### Exercise requirements
Copy every one of the records below word for word, leaving out the pictures.

# # # # #

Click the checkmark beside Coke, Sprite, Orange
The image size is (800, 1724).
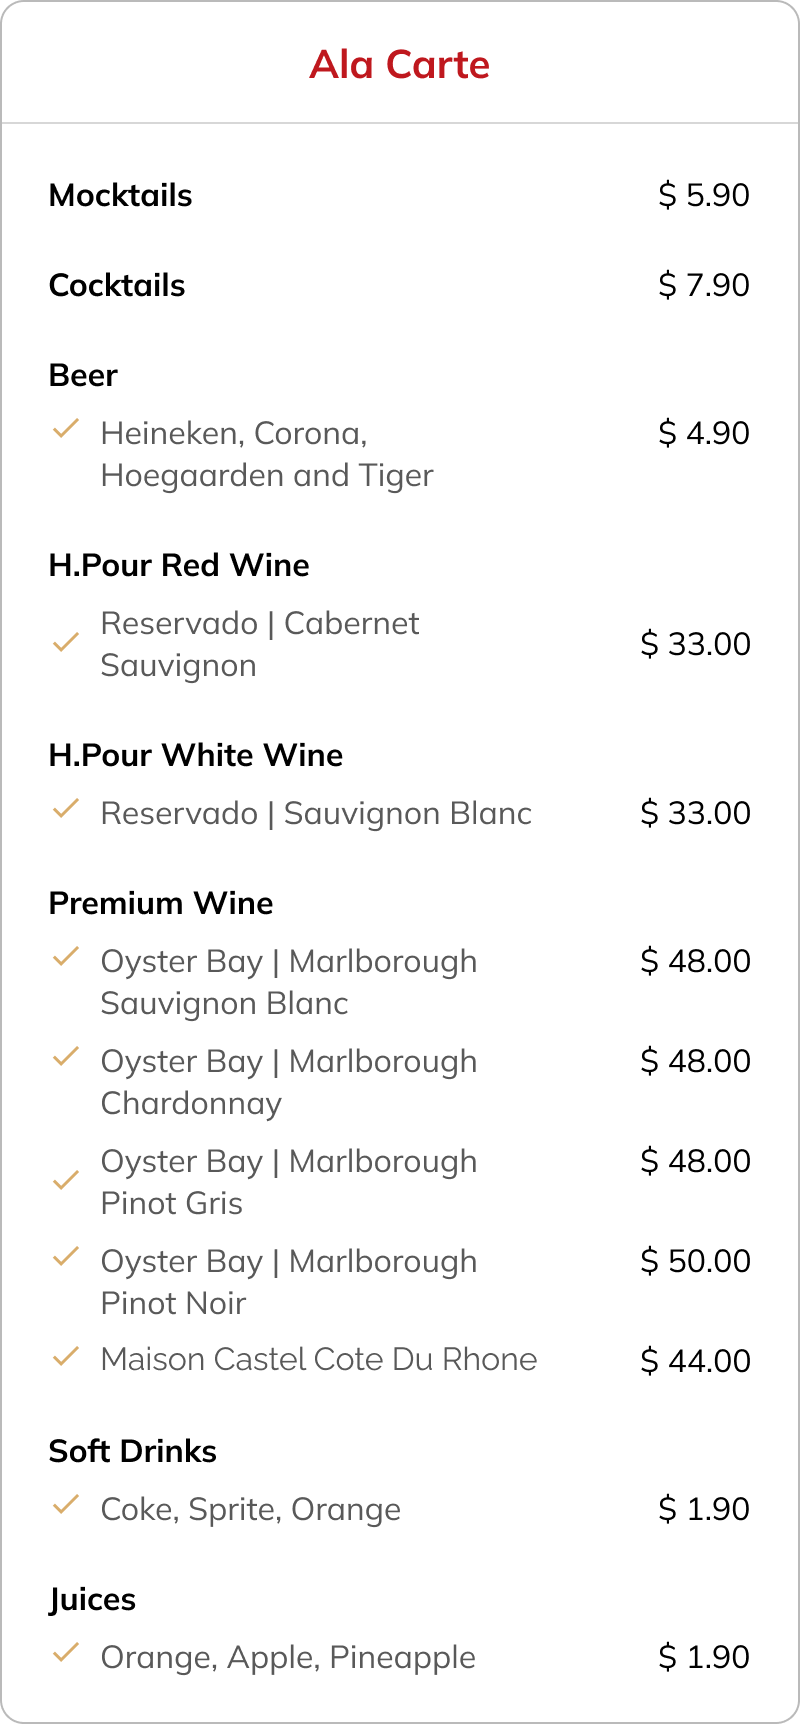coord(65,1504)
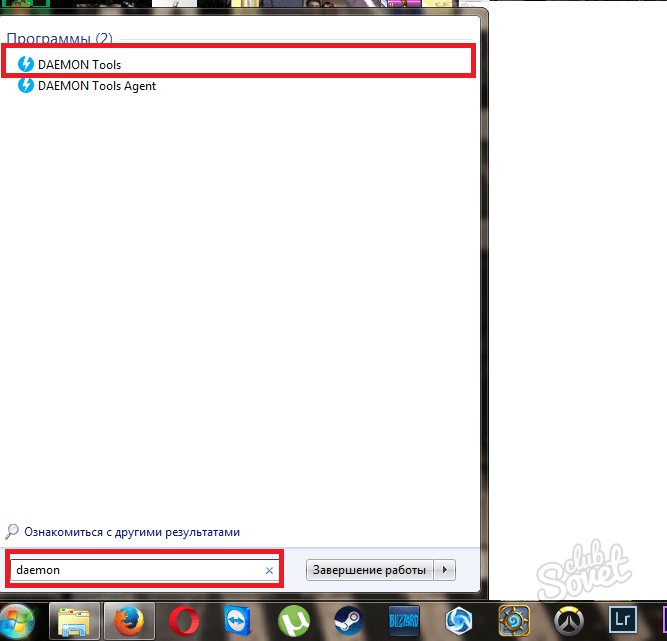Open Overwatch from the taskbar
This screenshot has height=641, width=667.
point(568,622)
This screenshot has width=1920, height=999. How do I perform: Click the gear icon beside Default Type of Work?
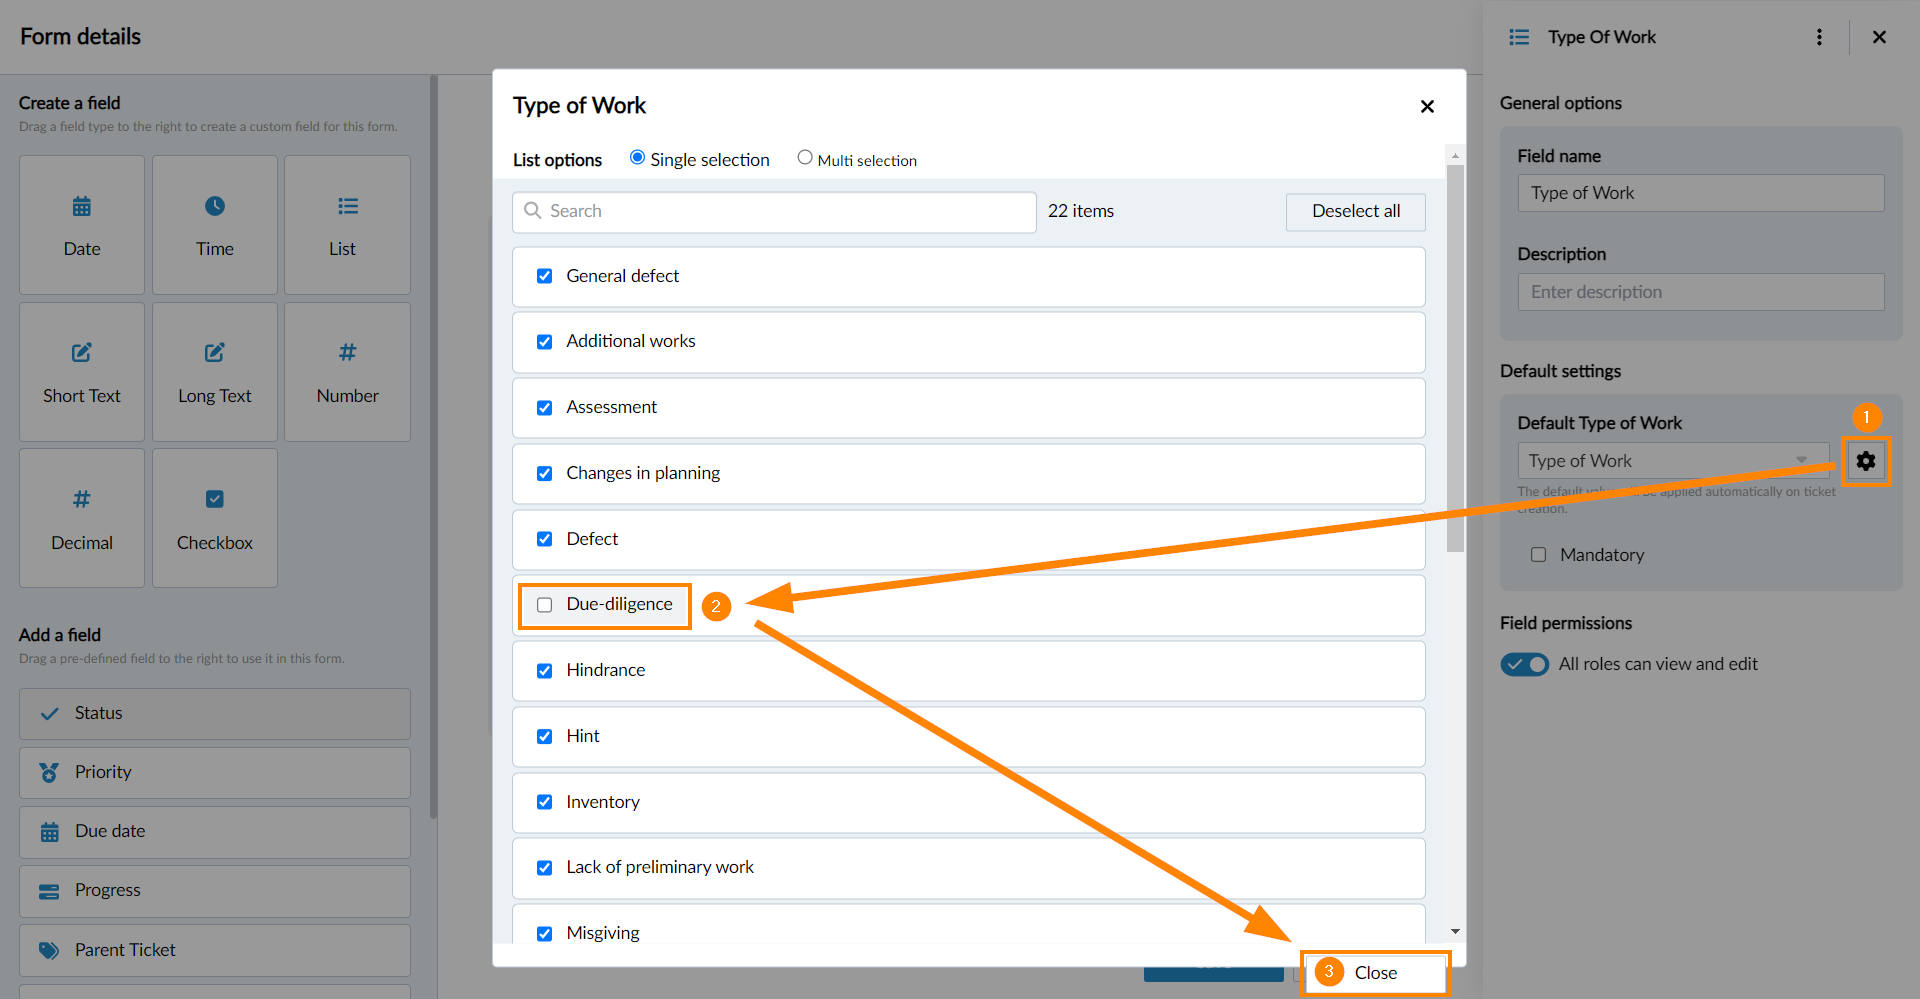(x=1865, y=461)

# # # # #

### Finished exercise
Click the checkmark beside Coke, Sprite, Orange
The image size is (800, 1724).
coord(65,1504)
Open Overwatch from the taskbar
This screenshot has height=641, width=667.
point(568,622)
This screenshot has width=1920, height=999. How do I perform: Click the gear icon beside Default Type of Work?
(x=1865, y=461)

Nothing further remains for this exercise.